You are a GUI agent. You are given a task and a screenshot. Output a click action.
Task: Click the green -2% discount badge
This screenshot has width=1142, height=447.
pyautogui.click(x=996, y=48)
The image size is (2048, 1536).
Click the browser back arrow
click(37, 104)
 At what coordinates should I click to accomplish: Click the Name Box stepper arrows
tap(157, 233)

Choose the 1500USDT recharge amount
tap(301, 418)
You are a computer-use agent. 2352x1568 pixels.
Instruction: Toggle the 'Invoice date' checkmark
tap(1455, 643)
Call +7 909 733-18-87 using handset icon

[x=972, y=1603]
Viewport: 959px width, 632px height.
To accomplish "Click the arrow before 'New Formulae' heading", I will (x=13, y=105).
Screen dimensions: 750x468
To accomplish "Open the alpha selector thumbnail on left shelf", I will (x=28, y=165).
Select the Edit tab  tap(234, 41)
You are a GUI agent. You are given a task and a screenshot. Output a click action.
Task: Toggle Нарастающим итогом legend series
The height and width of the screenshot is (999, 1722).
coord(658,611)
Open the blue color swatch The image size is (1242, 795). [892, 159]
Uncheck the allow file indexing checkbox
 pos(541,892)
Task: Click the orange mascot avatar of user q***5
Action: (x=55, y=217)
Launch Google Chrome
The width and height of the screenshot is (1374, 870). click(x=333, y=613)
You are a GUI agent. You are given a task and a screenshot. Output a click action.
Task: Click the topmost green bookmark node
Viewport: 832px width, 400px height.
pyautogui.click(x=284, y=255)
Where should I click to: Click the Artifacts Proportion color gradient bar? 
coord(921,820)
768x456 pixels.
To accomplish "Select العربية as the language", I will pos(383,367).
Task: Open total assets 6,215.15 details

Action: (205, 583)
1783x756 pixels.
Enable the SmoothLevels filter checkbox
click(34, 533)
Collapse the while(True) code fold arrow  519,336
++++++
_Required action:_ Copy here each line of the preceding records with "pixels" in it.

_Problem solution:_
You are a computer-use agent. 2352x1568 pixels.
768x456 pixels.
1783x756 pixels.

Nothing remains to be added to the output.